» **Task to complete**: The required answer is each line in the entries below where "computer" occurs.
Start of Source material
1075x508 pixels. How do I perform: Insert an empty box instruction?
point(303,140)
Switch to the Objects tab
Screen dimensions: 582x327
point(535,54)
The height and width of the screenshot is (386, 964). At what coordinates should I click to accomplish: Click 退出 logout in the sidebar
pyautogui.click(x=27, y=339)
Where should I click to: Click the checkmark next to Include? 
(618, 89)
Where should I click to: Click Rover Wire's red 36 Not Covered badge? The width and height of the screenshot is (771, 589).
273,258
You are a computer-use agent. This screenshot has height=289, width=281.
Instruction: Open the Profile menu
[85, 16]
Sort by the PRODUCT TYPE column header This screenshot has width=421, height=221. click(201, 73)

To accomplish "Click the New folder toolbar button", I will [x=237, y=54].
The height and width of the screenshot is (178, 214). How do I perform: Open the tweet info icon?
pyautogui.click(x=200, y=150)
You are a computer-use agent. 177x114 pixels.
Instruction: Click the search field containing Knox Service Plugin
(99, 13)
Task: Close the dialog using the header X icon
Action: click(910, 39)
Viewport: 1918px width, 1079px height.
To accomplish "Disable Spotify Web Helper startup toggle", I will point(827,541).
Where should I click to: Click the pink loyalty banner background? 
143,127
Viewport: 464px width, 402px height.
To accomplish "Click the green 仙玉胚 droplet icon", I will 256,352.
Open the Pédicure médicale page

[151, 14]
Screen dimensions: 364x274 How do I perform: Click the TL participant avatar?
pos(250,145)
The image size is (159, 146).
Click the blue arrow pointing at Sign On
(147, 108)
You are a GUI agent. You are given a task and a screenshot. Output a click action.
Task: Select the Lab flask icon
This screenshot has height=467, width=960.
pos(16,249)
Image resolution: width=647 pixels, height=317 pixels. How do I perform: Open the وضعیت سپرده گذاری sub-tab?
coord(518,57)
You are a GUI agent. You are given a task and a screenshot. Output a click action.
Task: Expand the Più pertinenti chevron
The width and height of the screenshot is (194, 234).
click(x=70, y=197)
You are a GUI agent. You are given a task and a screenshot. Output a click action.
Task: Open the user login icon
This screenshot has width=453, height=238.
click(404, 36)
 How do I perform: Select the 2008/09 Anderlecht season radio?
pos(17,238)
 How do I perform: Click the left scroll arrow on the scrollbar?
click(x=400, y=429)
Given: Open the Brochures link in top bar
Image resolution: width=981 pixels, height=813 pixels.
End of Source material
» **Answer space**:
You are a computer-use agent. This screenshot has height=289, width=281.
You are a computer-use agent. 177x114 pixels.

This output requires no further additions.